A good litmus test for me is whether someone is only using AI to generate new programs from scratch (likely to get scrapped/unmaintained), or to build on somebody else's ideas and understand a perspective or part of the company they haven't before. And then whether they actually get these shipped, improved, and retained. Getting 90% of the way there really doesn't matter
In practice:
- We filter for taste. I want to understand if the candidate has a perspective, an experience, or even a distaste for something, and whether they feel comfortable expressing and applying it.
- We still hire juniors (more than ever, actually). We just spun up a summer internship program, and we're hiring more junior roles than we ever have.
- Communication skills are more important than ever. If someone sends you sloppy AI-generated work, or you disagree with an idea, you need to be willing to say so. And when you don't understand something, loop in a colleague to collaborate, without dumping work on them to review or shipping while hiding your gaps.
My environment is not for everyone
Coder values tinkerers, fast-paced ownership, and people going the extra mile. We expect a lot out of people, and those expectations aren't always documented in some playbook. Not everyone wants to work in an environment like that, and that's OK.
I'm also only in one specific department of Coder (product management and developer relations), and other teams and roles will be different. AI will certainly automate tasks that are central to some jobs. I'm not saying everyone will be fine, that all employees will become curious, or that those who prefer to get a task, execute, and repeat will (or should) succeed in a knowledge worker economy. I'm also not saying we have all the answers or that Coder is AGI-proof; I just don't think those conversations are useful when it comes to hiring or getting a job. What I am observing is a significant positive impact on how we work together and how we build better products, and I'm optimistic about the companies we can build with it.
If you're looking to get into another industry or work environment, I'd push you to research what that company values and how they write about AI (I'm sure they are). If you're a hiring manager, it can be helpful to write about your experiences like I did today. If nothing else, it'll help candidates figure out where they're a good fit and what types of work environments excite them as AI changes how we work.
If you're a candidate
More than any specific advice, I'd encourage you to think about how hiring managers are thinking (this blog post reflects how I think), rather than treating posts like this as a checklist.

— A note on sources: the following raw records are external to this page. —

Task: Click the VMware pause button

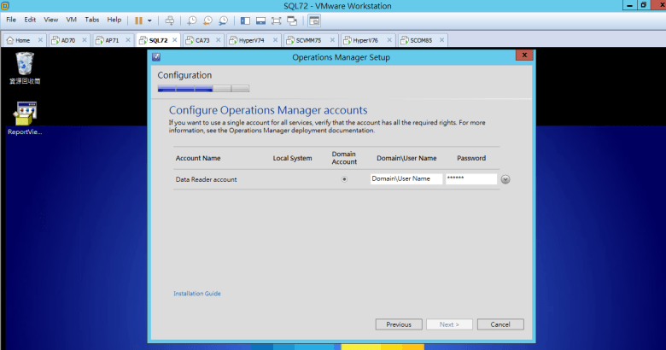Action: pyautogui.click(x=138, y=20)
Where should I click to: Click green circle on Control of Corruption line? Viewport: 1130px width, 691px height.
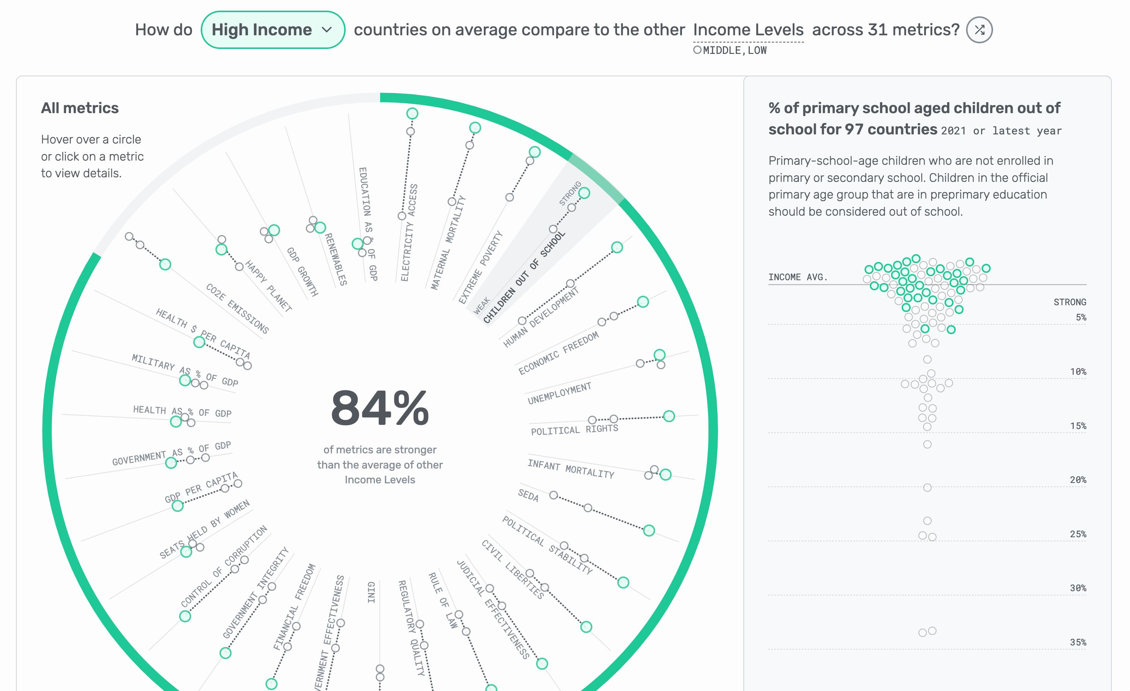click(185, 616)
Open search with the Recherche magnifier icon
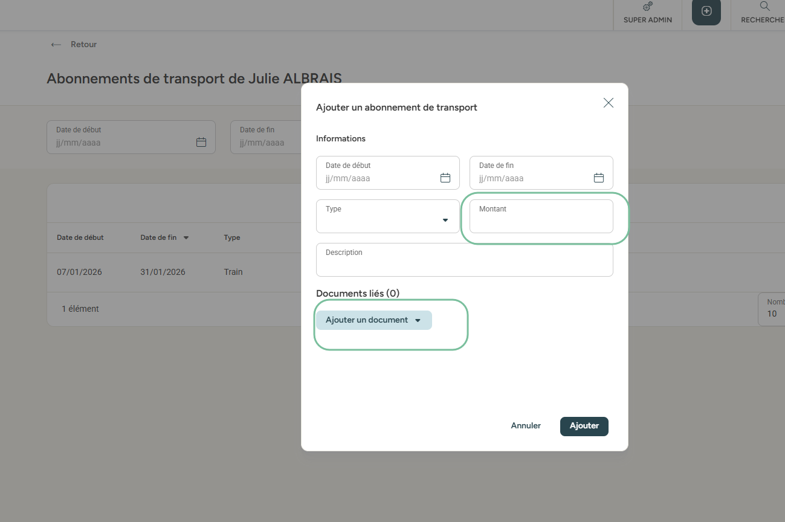Image resolution: width=785 pixels, height=522 pixels. tap(764, 7)
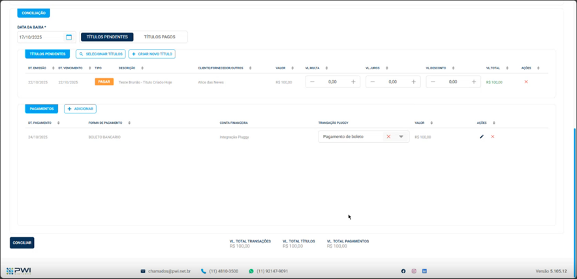Select the Títulos Pendentes tab
The height and width of the screenshot is (279, 577).
tap(107, 37)
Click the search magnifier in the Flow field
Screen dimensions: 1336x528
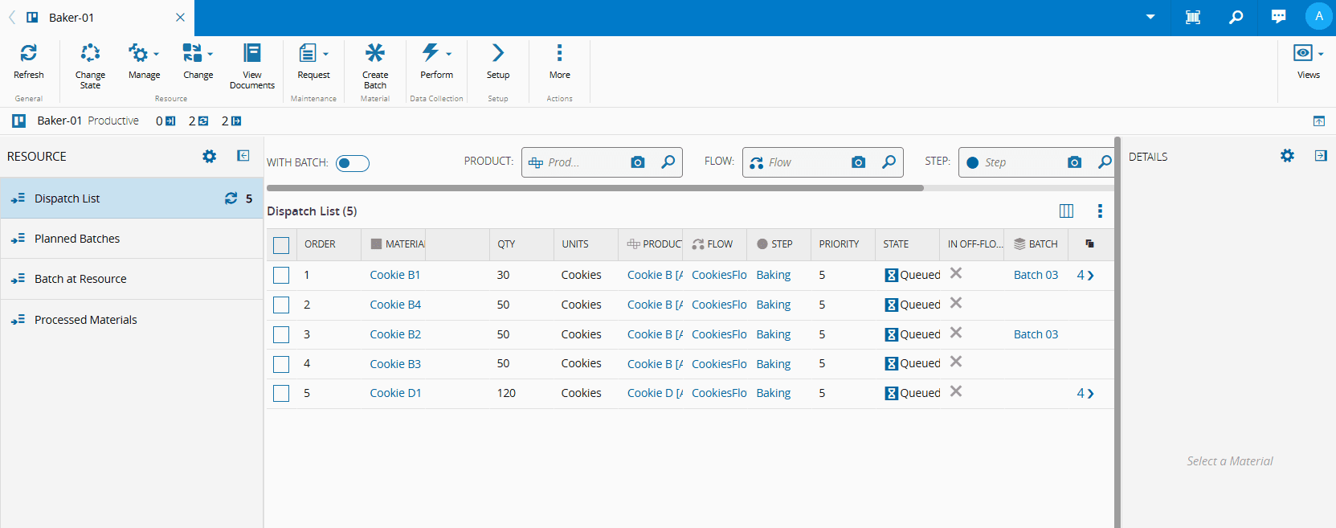[x=889, y=162]
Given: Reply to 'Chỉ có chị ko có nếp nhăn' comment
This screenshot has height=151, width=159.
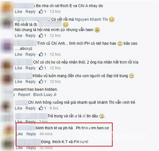Looking at the screenshot, I should coord(31,68).
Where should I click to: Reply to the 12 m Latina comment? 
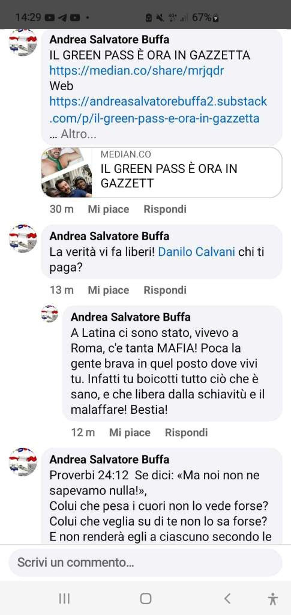click(x=186, y=432)
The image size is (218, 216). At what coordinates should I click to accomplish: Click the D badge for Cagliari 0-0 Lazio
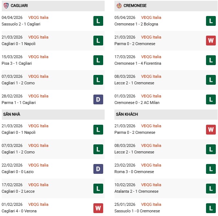(x=98, y=168)
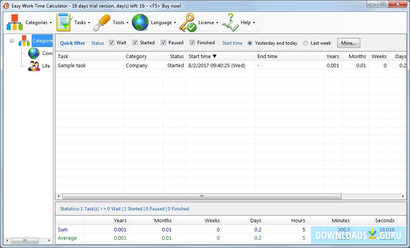Open the Language menu label
Image resolution: width=410 pixels, height=248 pixels.
[x=161, y=23]

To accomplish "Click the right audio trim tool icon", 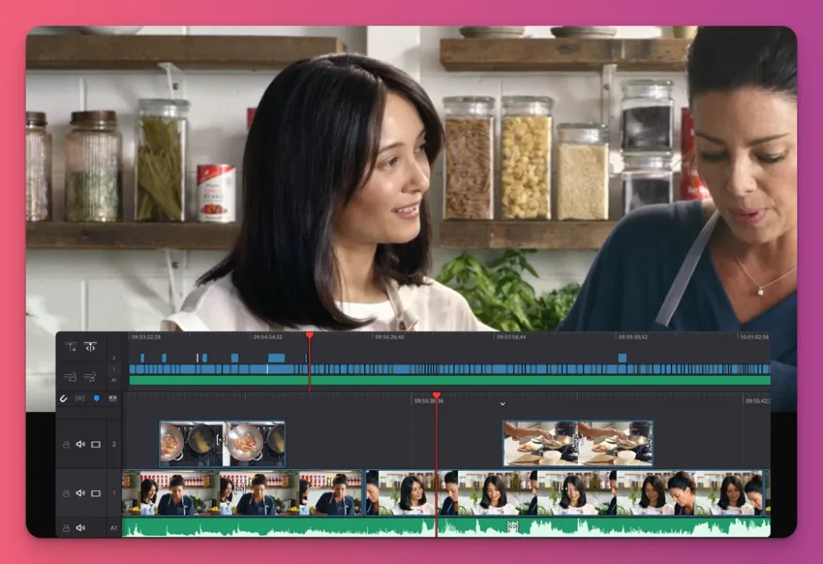I will 91,376.
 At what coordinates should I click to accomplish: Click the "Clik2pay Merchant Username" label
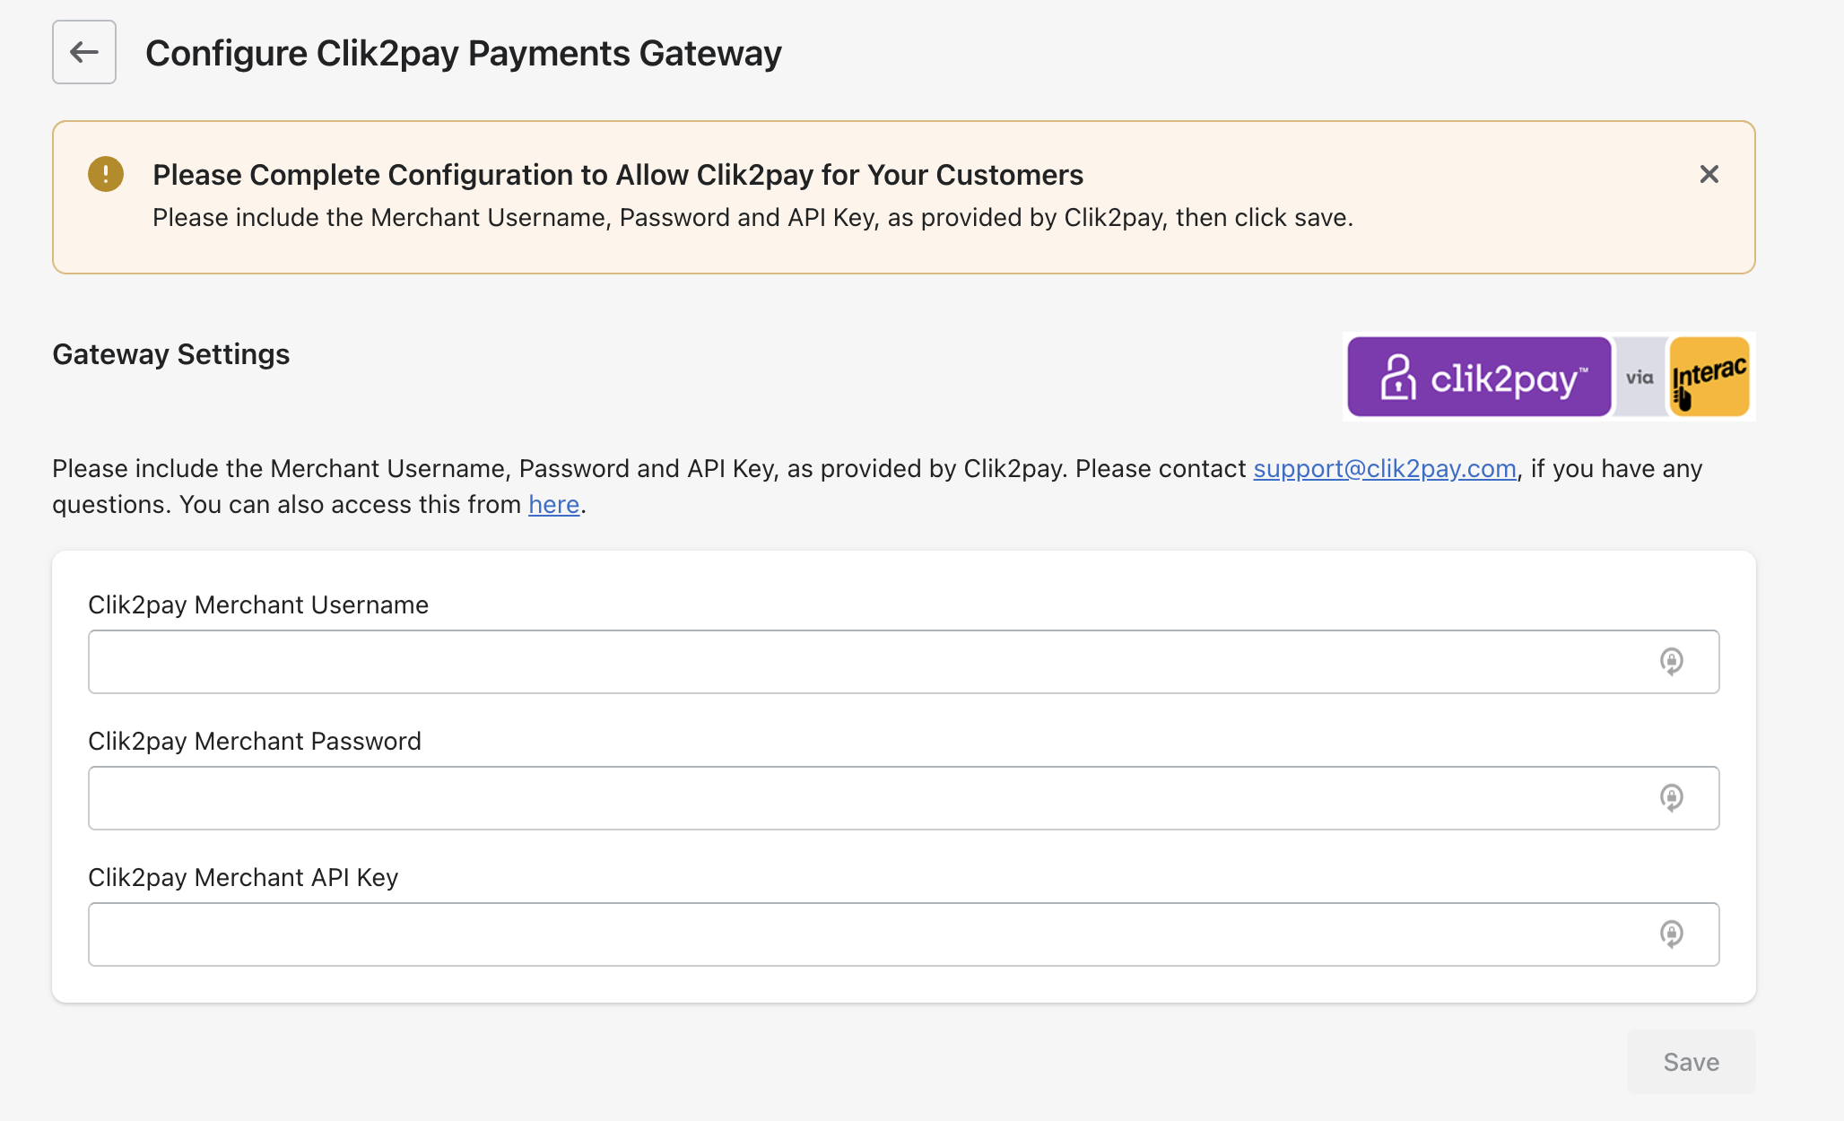258,605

That said, a few things transfer anywhere. Joining the community of a product you want to work on (ours or anyone's) is a great way to learn it and see what people are actually working on.
Form real opinions about the things you use and build, and get comfortable sharing those opinions, including when you disagree with someone or how you can make something better.
At this point, it isn't even about showing or hiding AI usage in an interview. I'd recommend spending more time thinking about how you can apply your unique skills to make the company better than showing off what you've built, unless what you've built has users and impact.
And if you're earlier in your career, don't count yourself out. As I mentioned, we're hiring more junior roles than ever, and I know we're not the only ones.